● **Problem statement**:
Switch each "Select" in the records below to "Choose" and give the records again with nothing else changed, leaving the pictures out.

(Word and element pointing records)
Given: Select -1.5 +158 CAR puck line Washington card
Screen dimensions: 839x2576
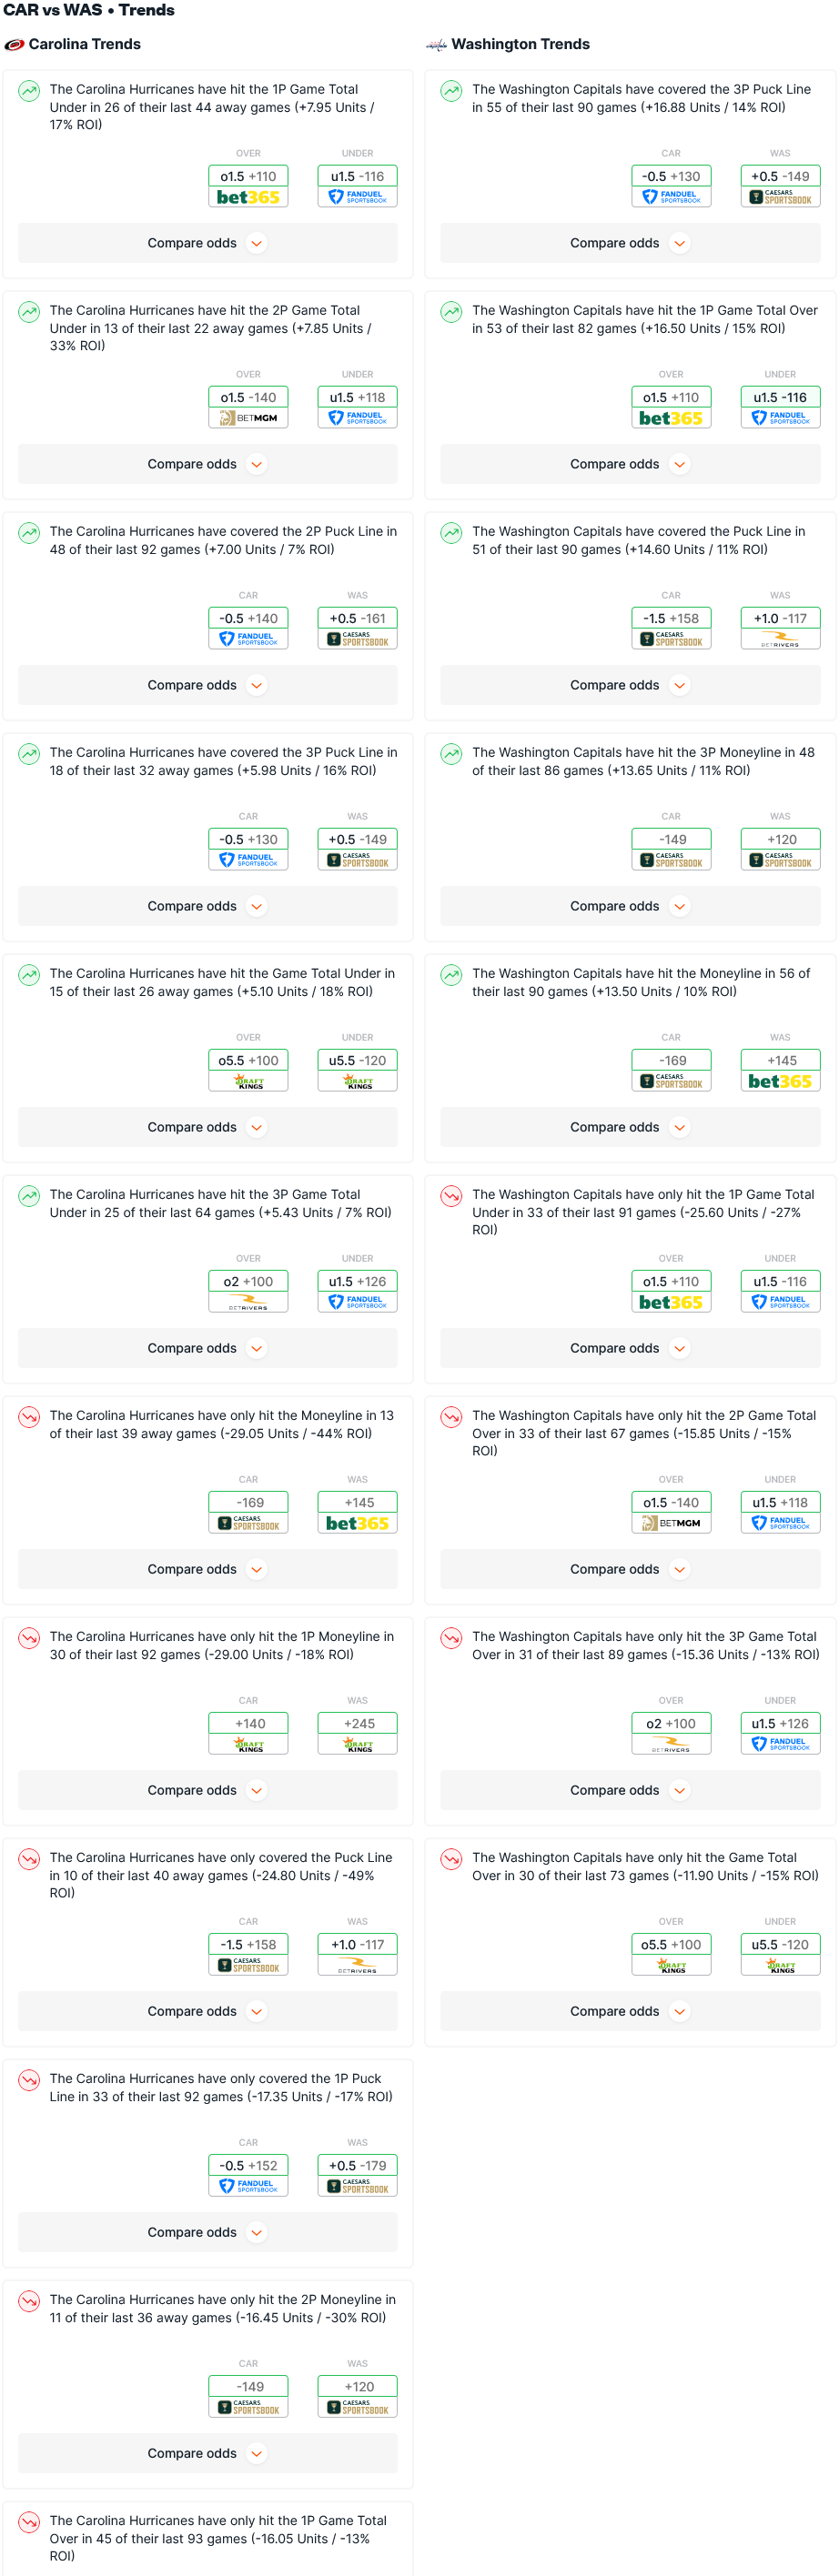Looking at the screenshot, I should [x=671, y=619].
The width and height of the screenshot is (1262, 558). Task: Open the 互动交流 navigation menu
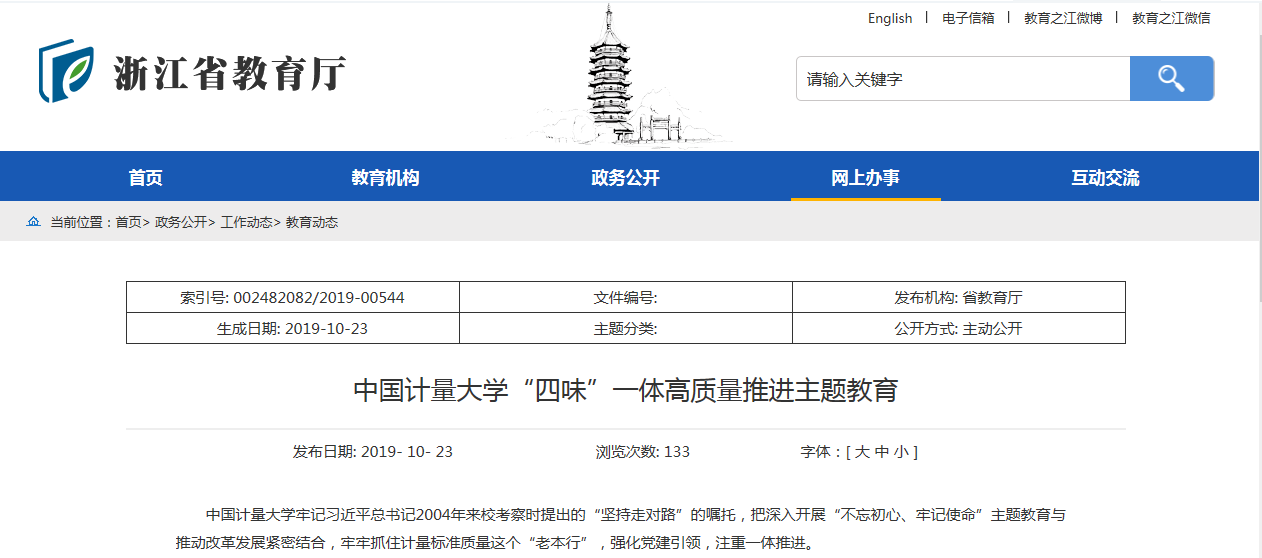coord(1105,178)
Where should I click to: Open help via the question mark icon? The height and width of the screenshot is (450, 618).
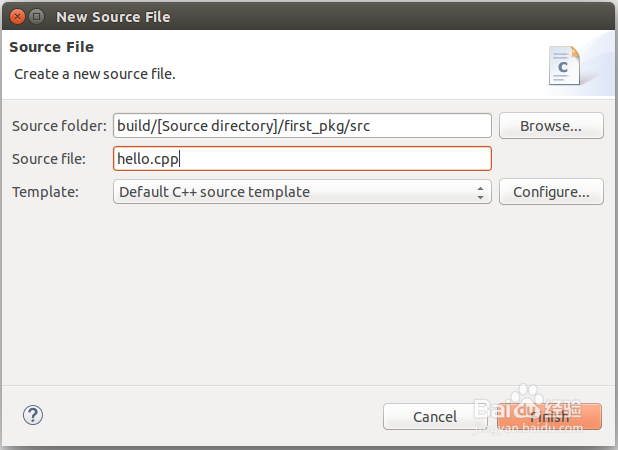[33, 415]
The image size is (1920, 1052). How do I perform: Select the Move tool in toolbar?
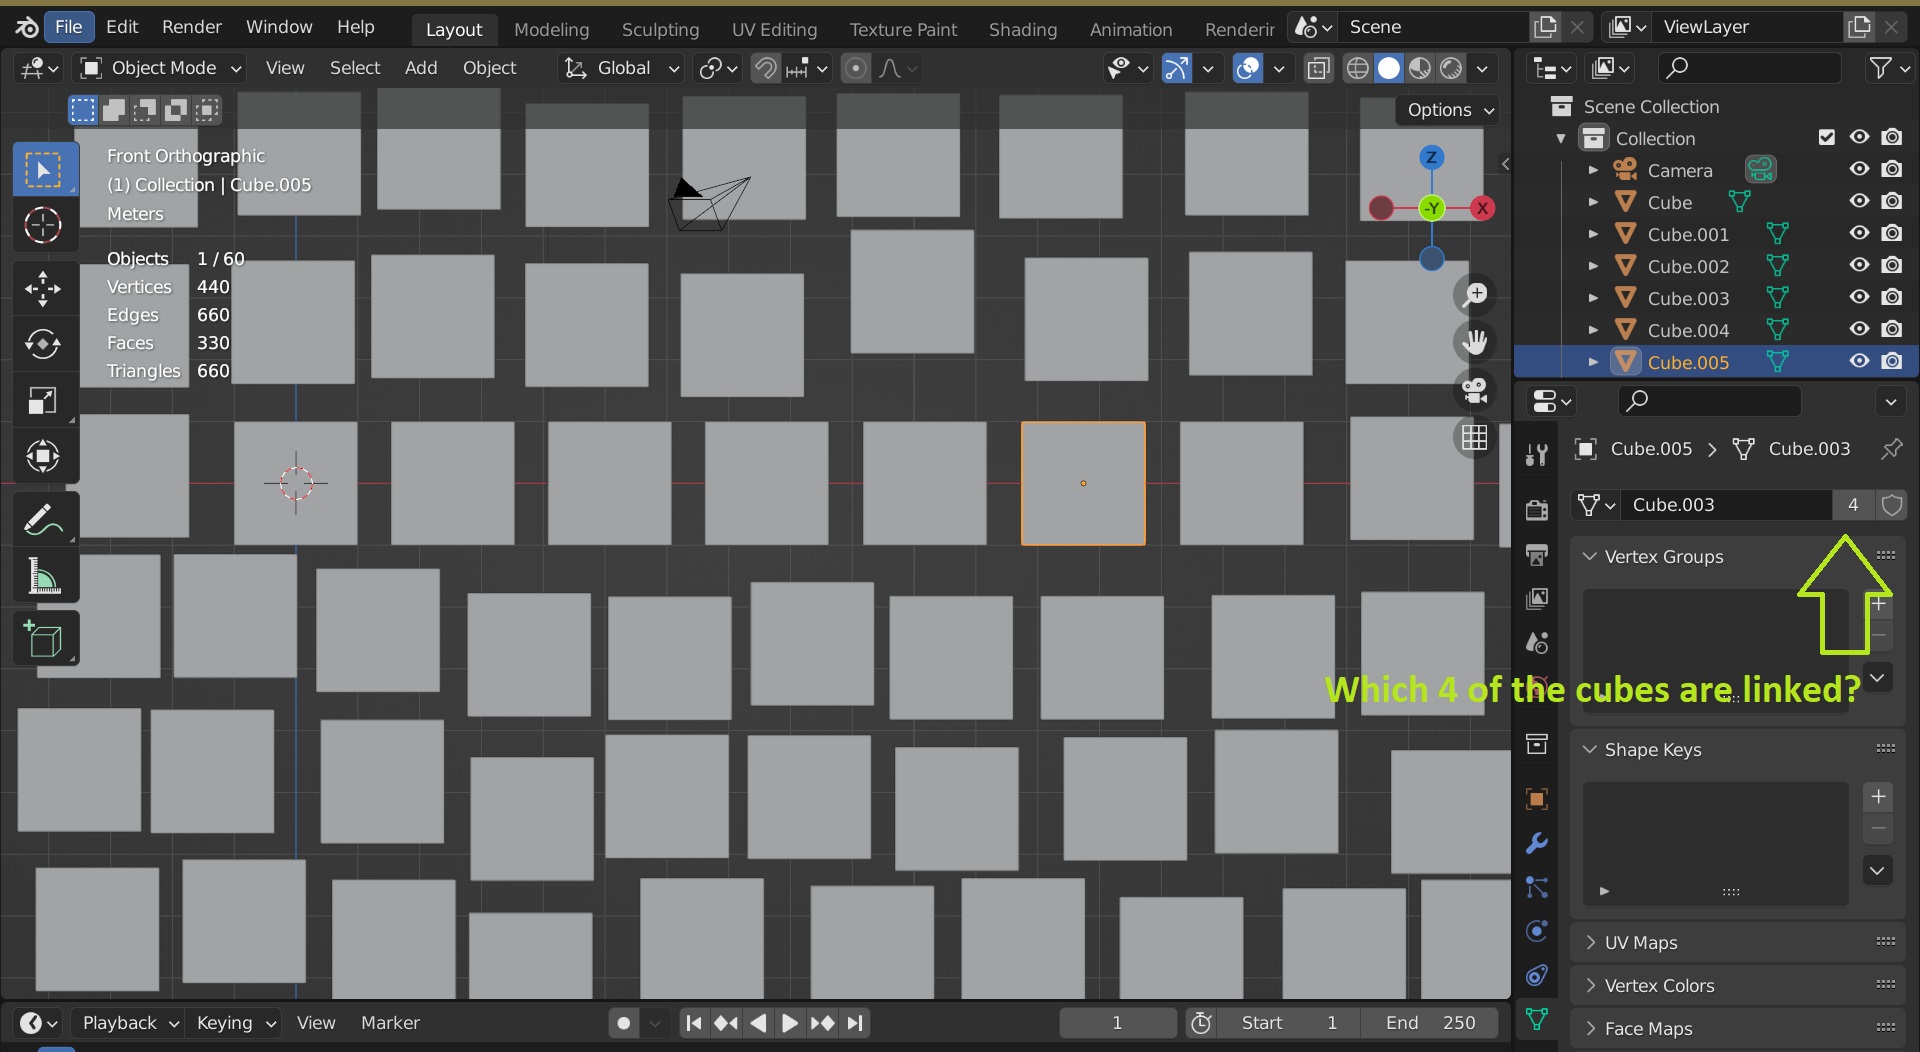click(42, 289)
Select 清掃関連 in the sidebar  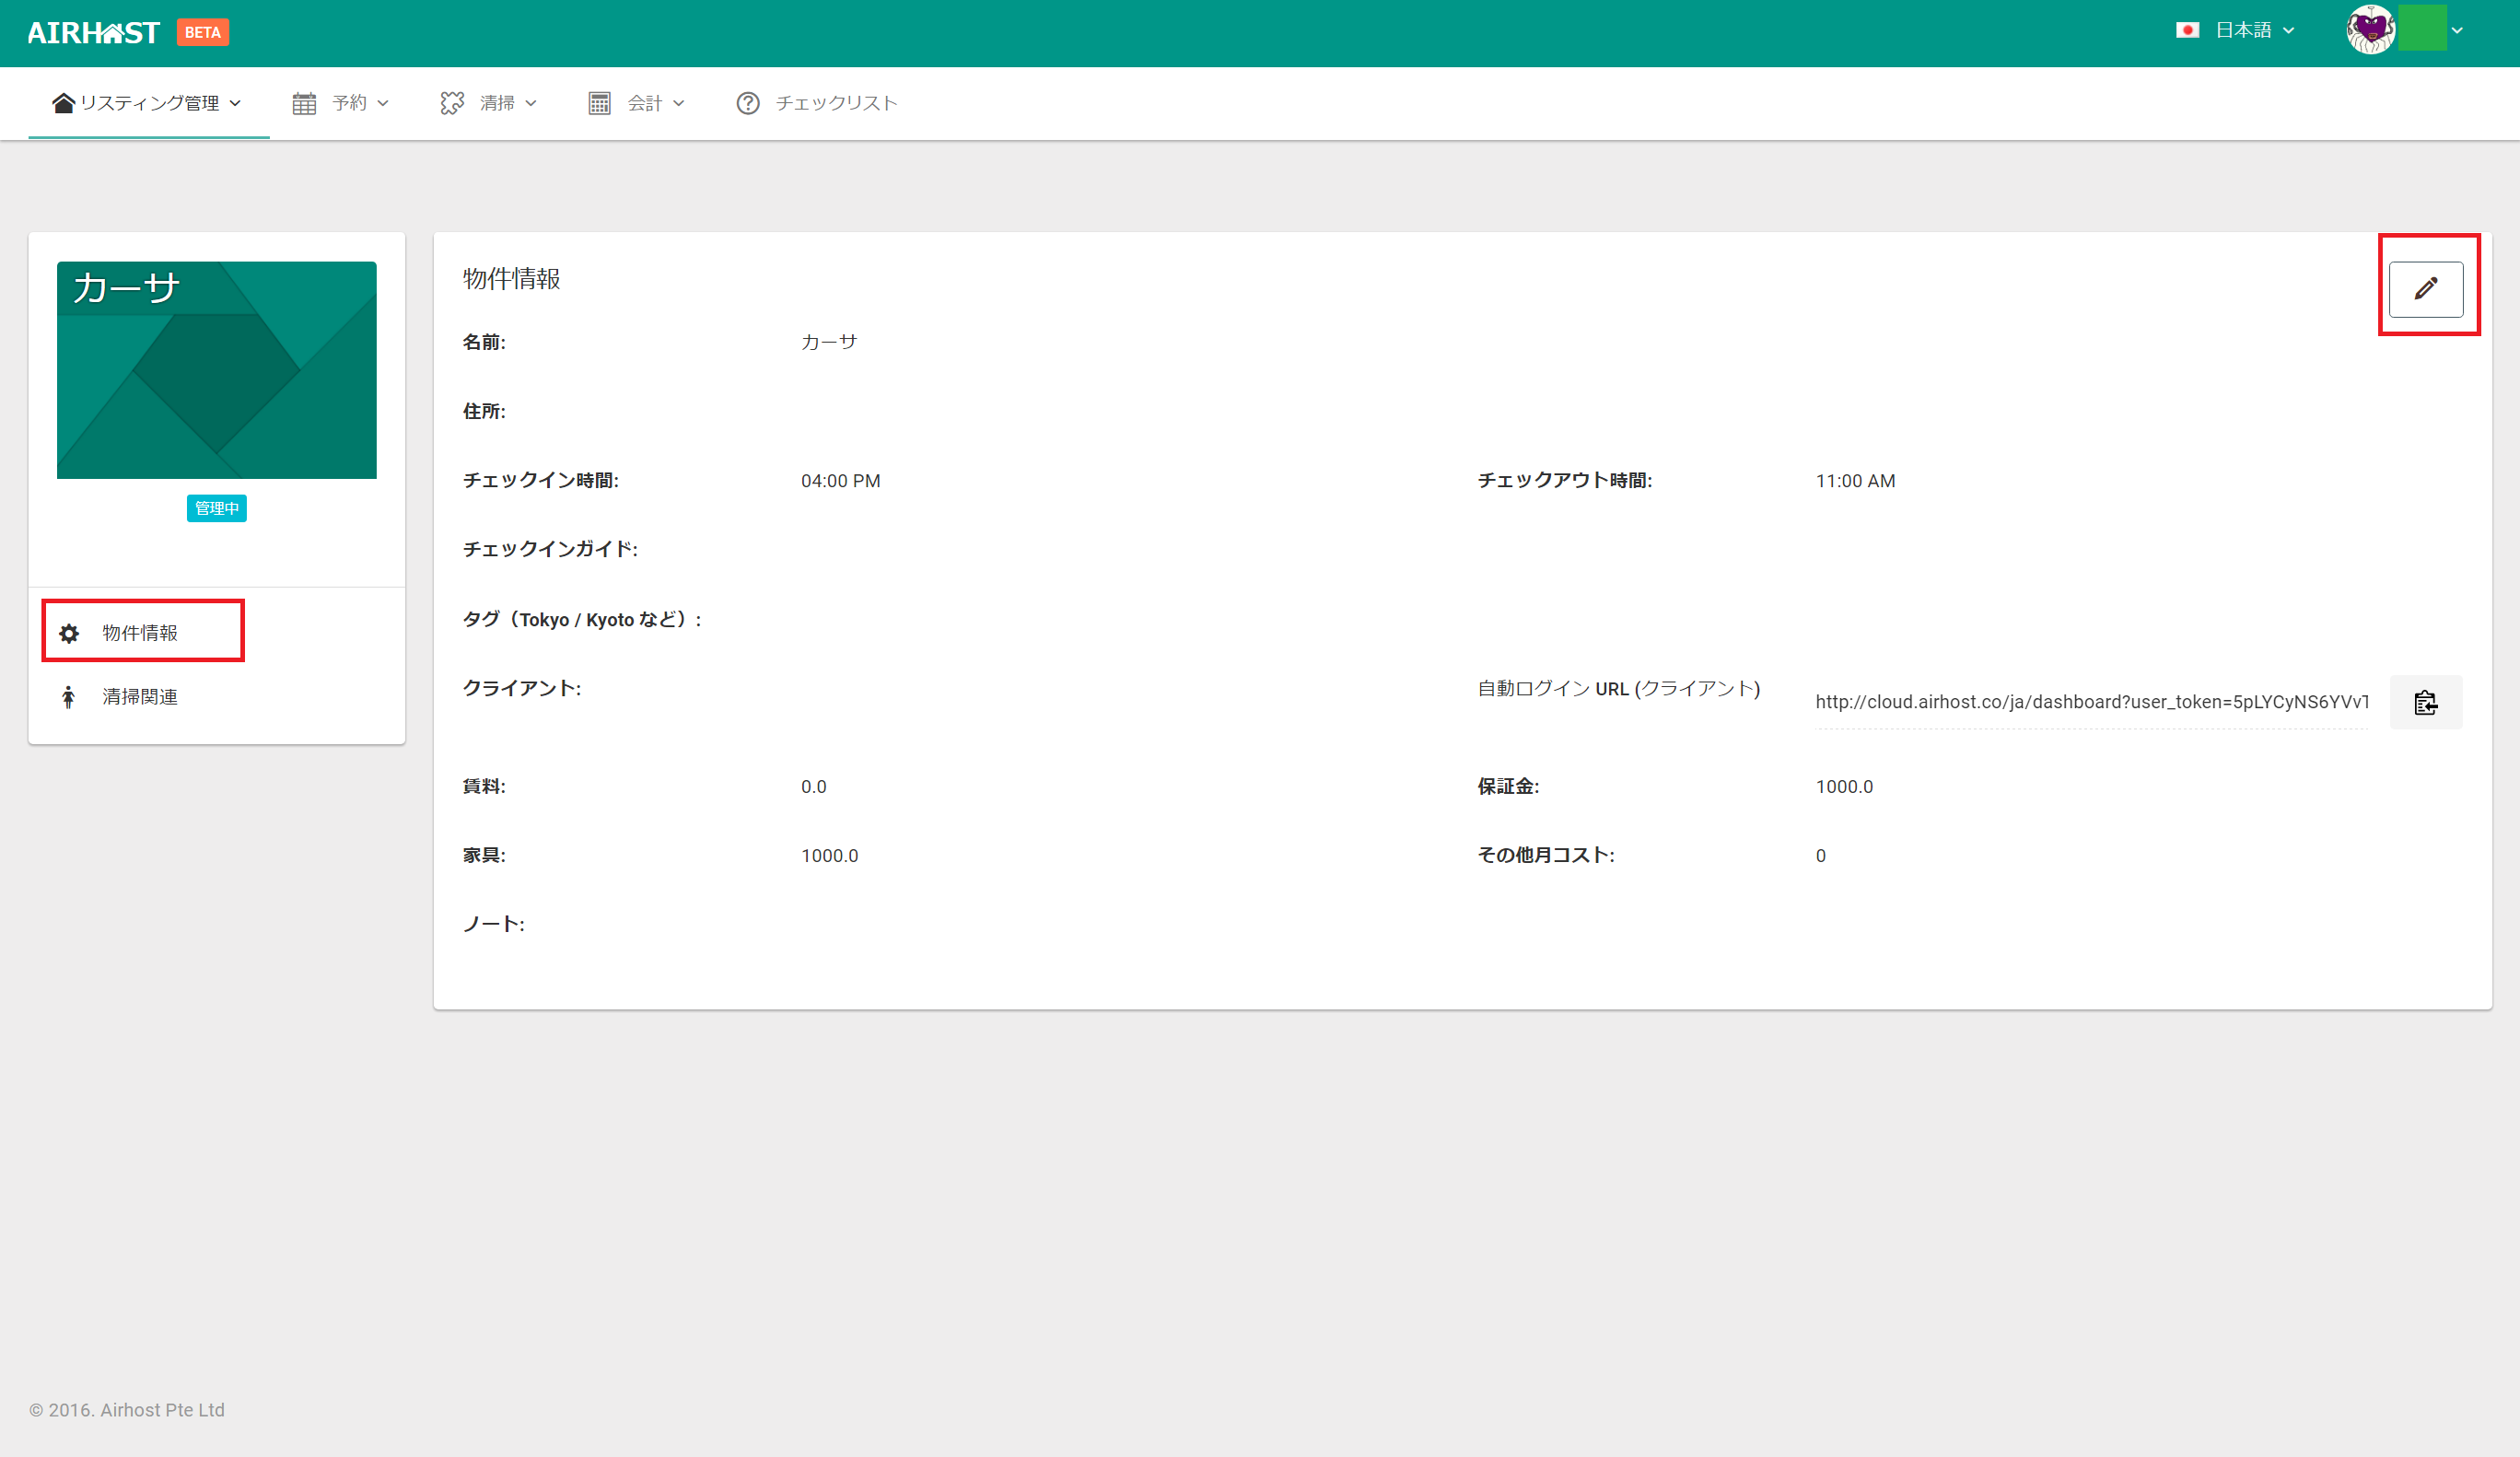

● **Complete response**:
Given: Choose -1.5 +158 CAR puck line Washington card
Screen dimensions: 839x2576
Looking at the screenshot, I should [x=671, y=619].
The width and height of the screenshot is (1262, 558). Task: Open the 互动交流 navigation menu
coord(1105,178)
Where should I click to: Open help via the question mark icon? The height and width of the screenshot is (450, 618).
[33, 415]
The image size is (1920, 1052). How do I perform: Choose the Move tool in toolbar?
click(42, 289)
Choose 清掃関連 in the sidebar  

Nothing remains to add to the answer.